Look below for lines that hold the string "computer" and copy each one.

::::::::

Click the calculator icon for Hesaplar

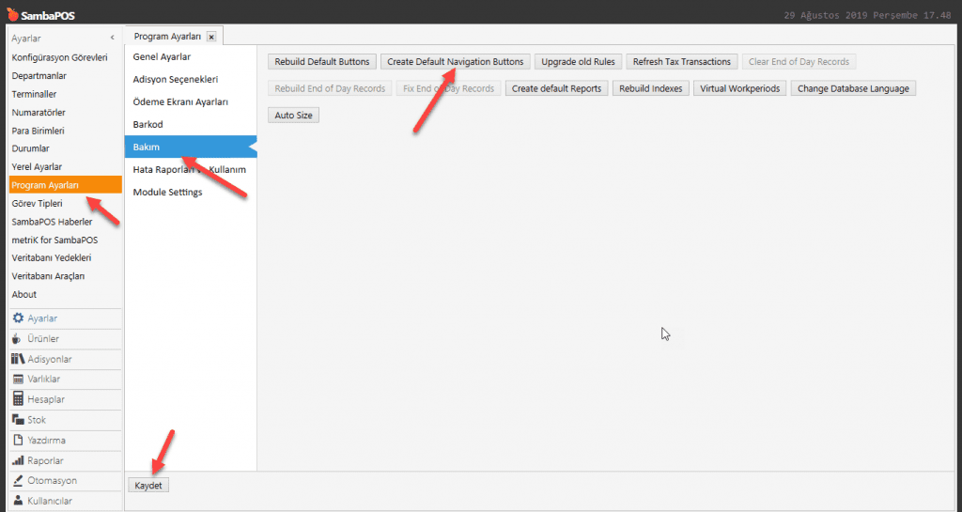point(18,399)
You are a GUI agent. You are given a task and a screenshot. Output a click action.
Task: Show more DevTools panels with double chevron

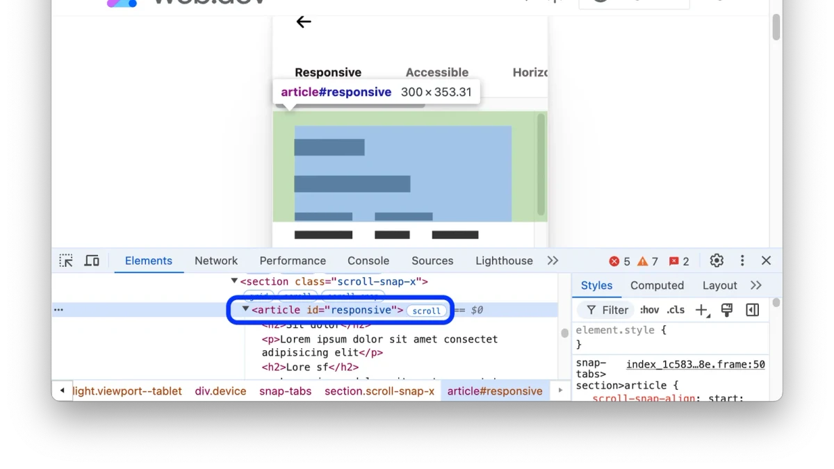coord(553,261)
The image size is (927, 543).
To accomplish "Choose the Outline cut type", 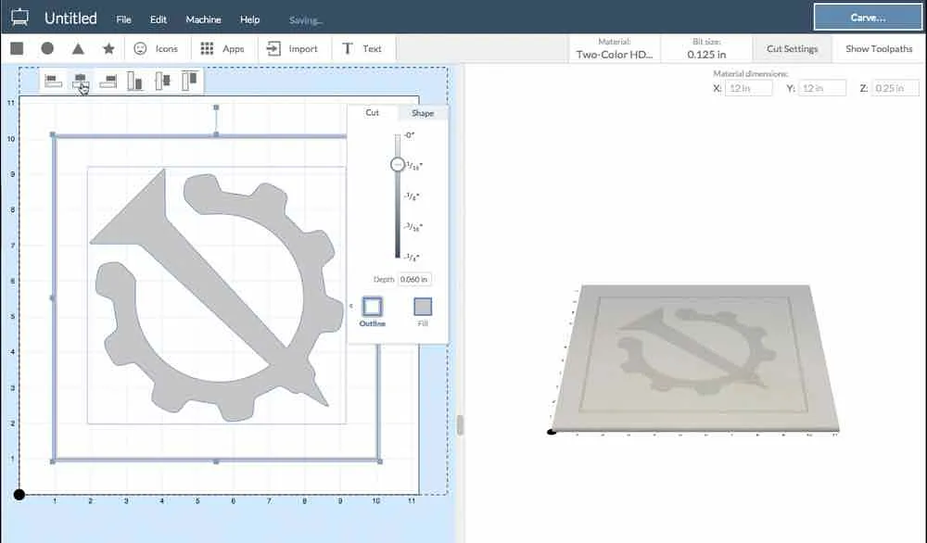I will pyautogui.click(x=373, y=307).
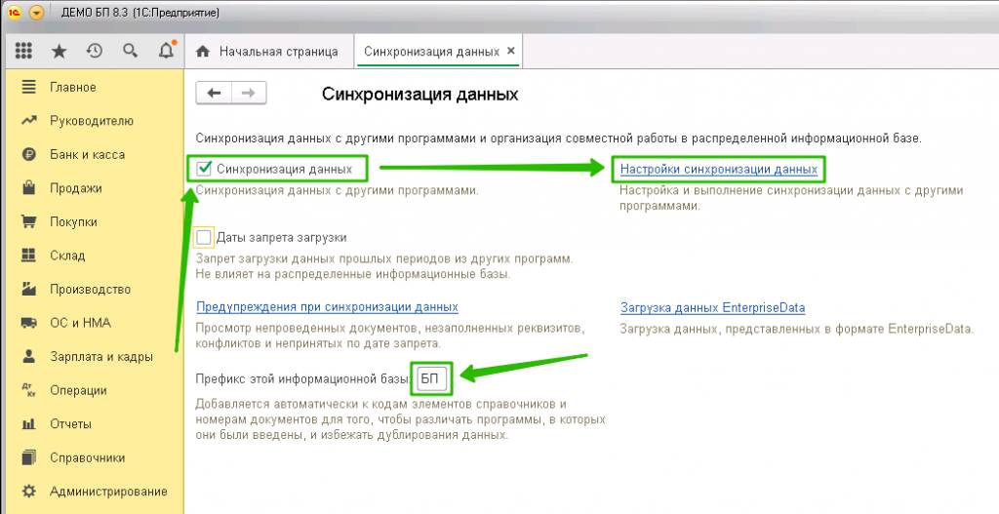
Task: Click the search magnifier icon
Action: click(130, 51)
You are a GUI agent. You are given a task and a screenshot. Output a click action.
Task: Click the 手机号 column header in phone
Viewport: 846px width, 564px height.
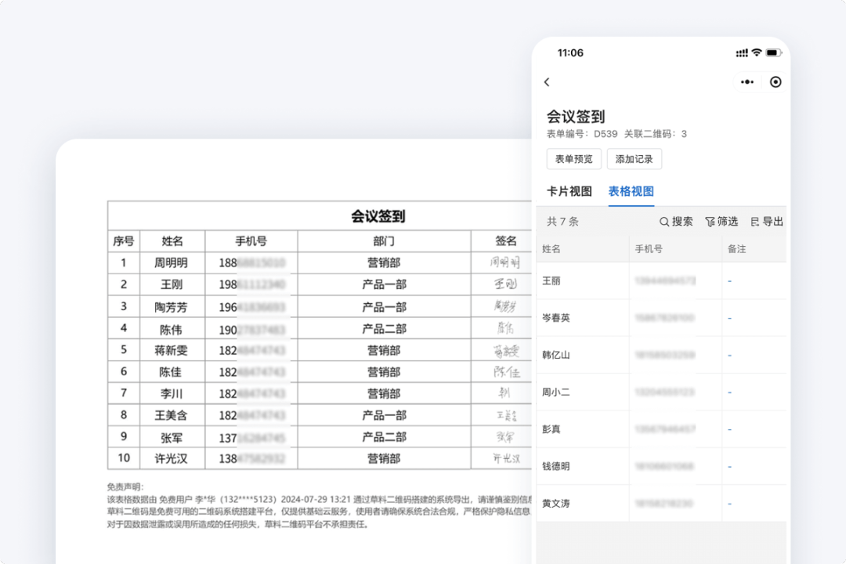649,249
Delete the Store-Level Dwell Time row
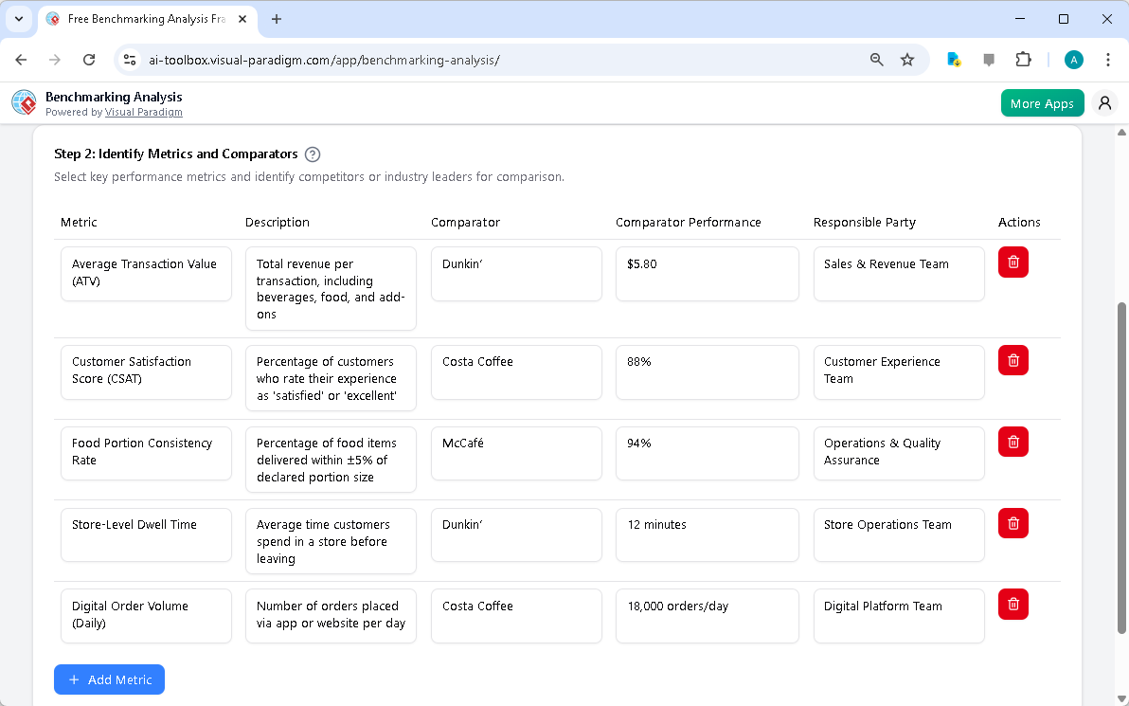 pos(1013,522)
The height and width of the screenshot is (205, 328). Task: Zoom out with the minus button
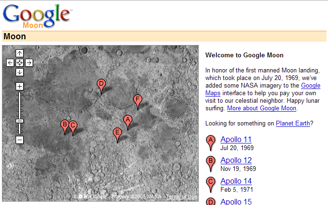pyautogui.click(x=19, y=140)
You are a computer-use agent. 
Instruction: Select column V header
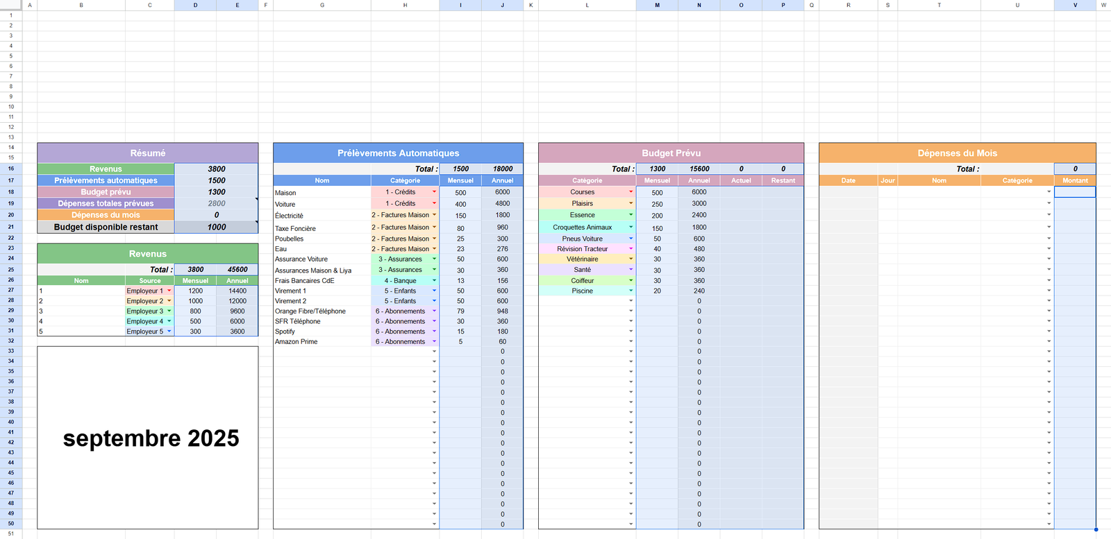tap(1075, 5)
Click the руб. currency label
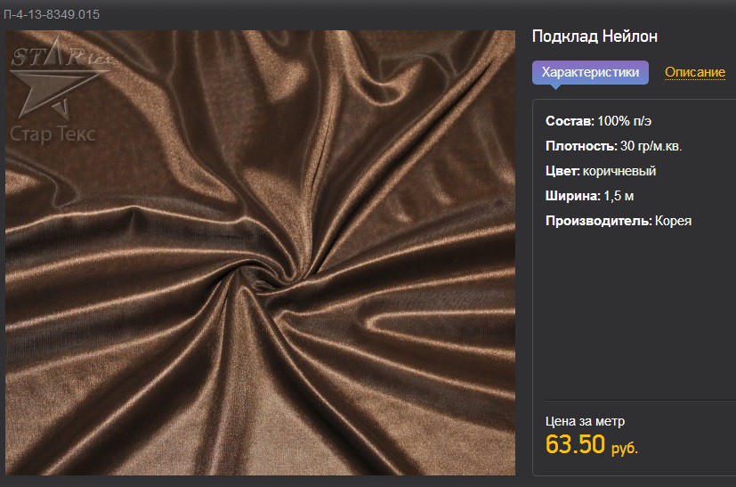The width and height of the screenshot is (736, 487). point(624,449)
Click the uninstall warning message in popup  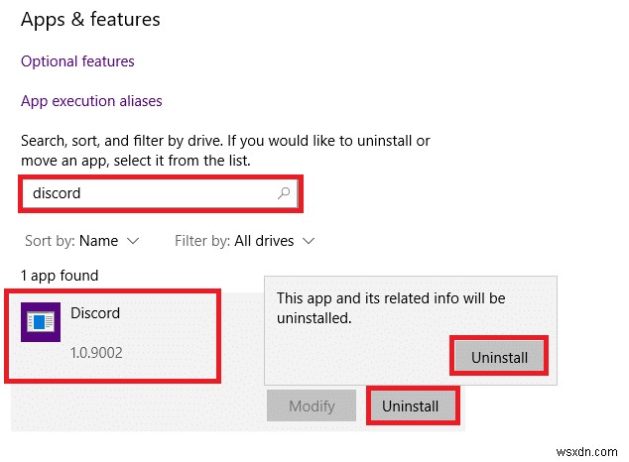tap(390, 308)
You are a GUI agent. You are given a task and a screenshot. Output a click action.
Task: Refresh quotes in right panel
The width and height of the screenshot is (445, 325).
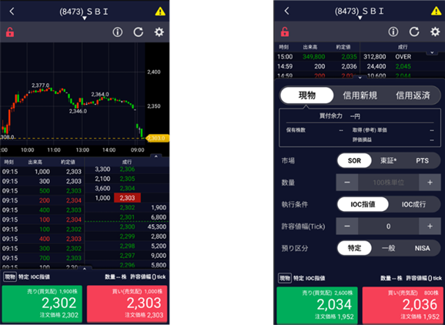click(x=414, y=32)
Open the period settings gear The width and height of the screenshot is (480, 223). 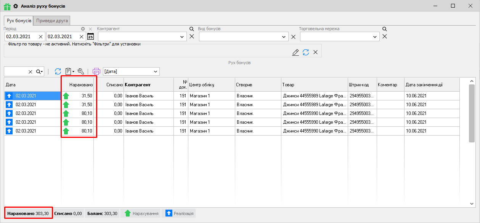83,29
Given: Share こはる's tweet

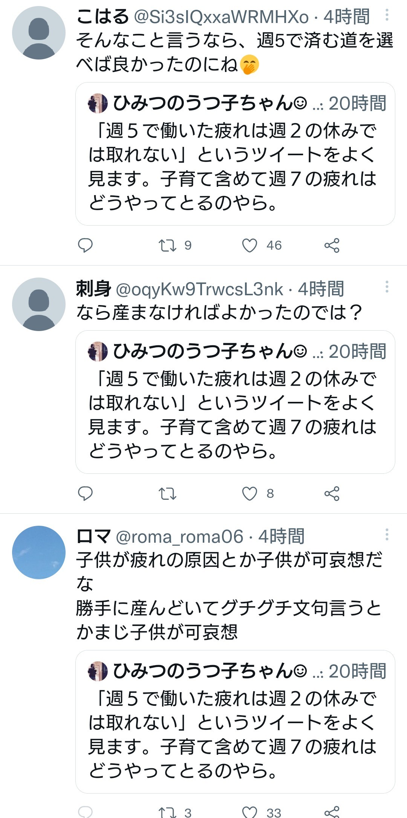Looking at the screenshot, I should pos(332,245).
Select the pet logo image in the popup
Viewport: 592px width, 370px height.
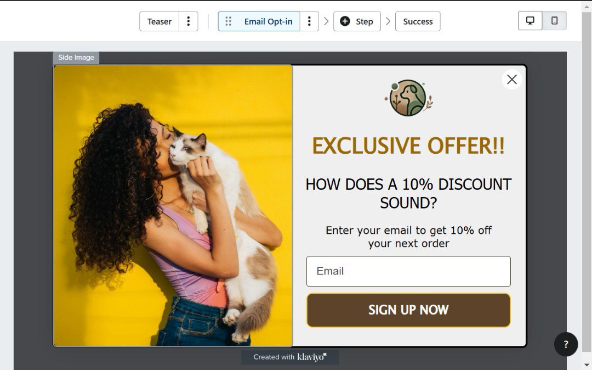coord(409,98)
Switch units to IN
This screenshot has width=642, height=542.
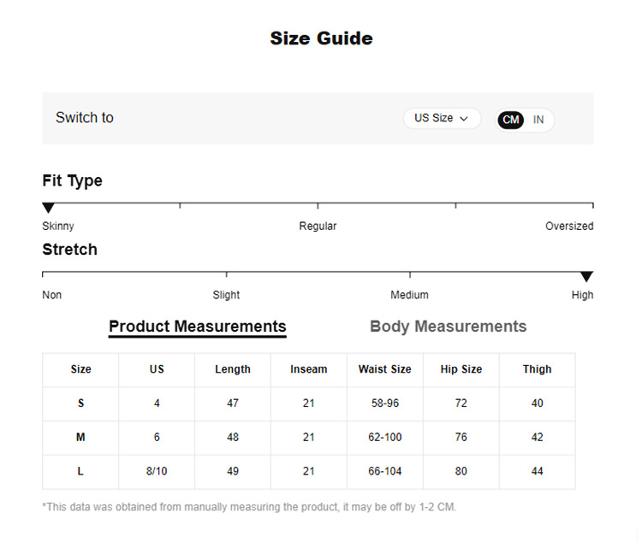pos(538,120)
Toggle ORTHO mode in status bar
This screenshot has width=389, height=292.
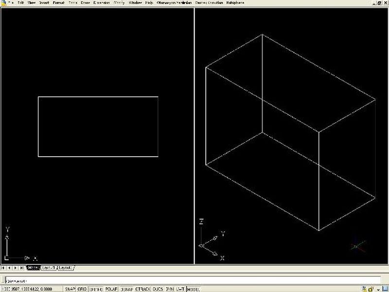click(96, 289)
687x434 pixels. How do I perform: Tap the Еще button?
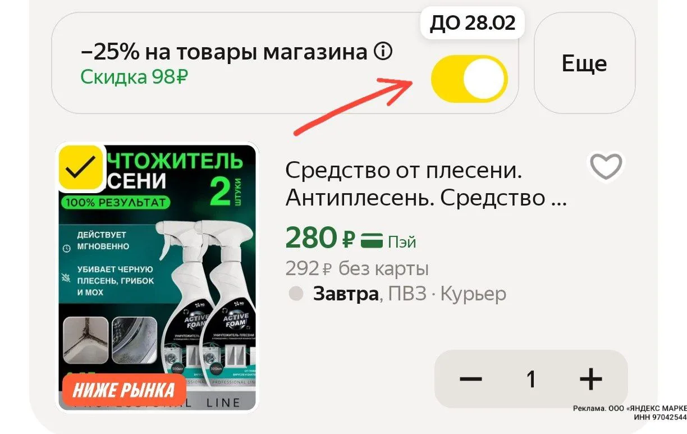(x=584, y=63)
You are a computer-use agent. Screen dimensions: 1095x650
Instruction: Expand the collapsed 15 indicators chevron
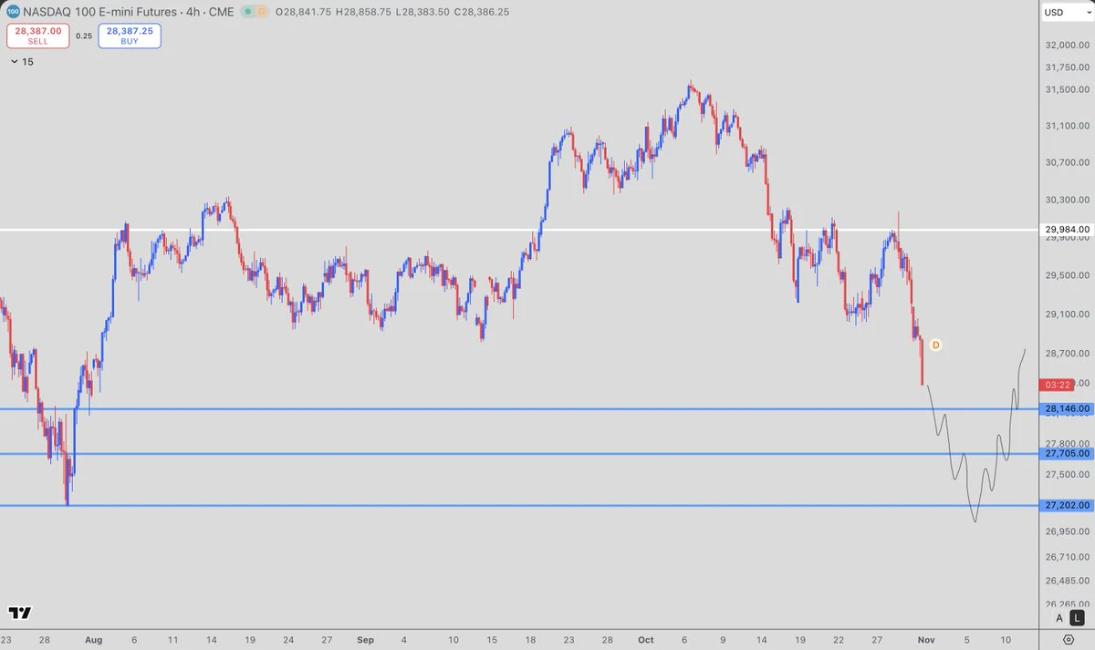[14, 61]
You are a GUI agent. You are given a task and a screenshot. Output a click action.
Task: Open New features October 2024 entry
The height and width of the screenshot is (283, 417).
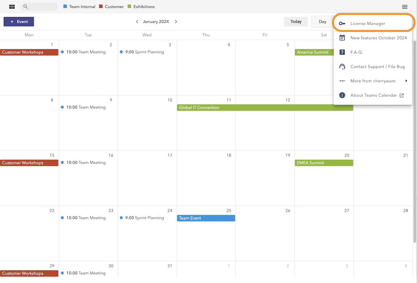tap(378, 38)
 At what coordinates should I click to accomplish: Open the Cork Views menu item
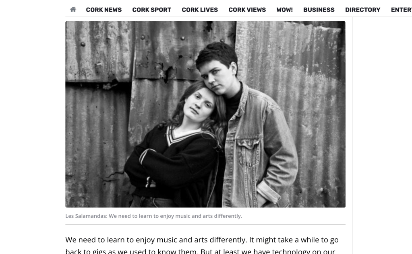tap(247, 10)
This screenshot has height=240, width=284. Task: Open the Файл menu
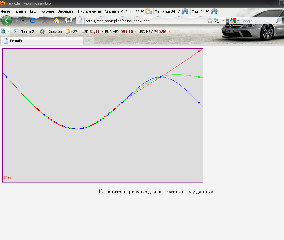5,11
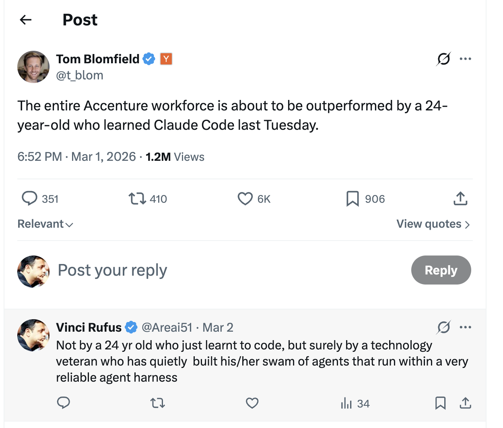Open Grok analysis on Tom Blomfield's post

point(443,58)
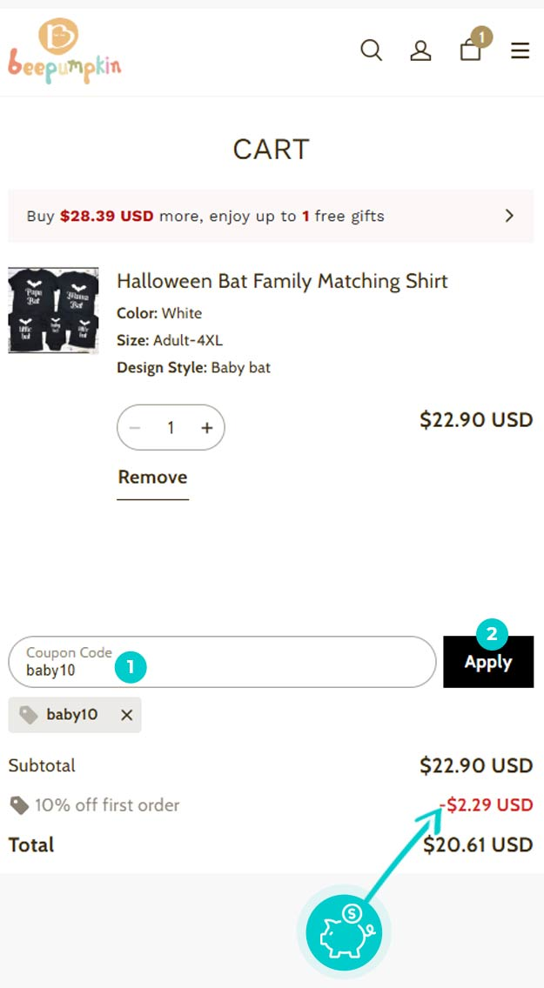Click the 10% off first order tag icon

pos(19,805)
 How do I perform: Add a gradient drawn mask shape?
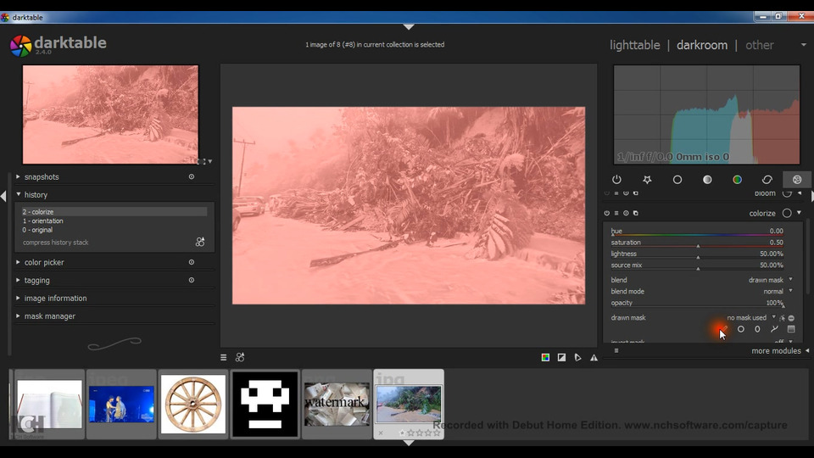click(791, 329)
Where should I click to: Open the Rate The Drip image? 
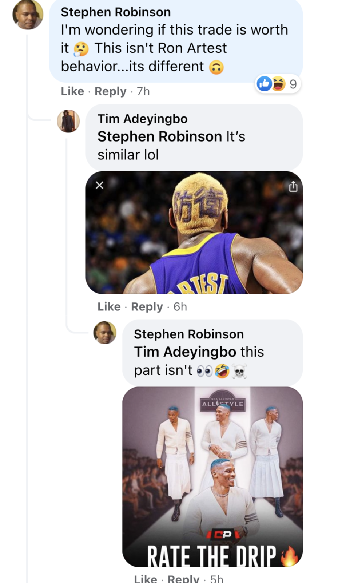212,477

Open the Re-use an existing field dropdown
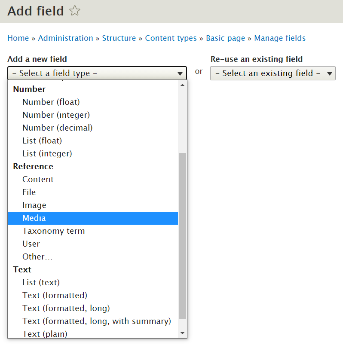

::::::::

** REPLY **
You are a computer-use agent. 
You are a computer-use agent. Screen dimensions: 1095x650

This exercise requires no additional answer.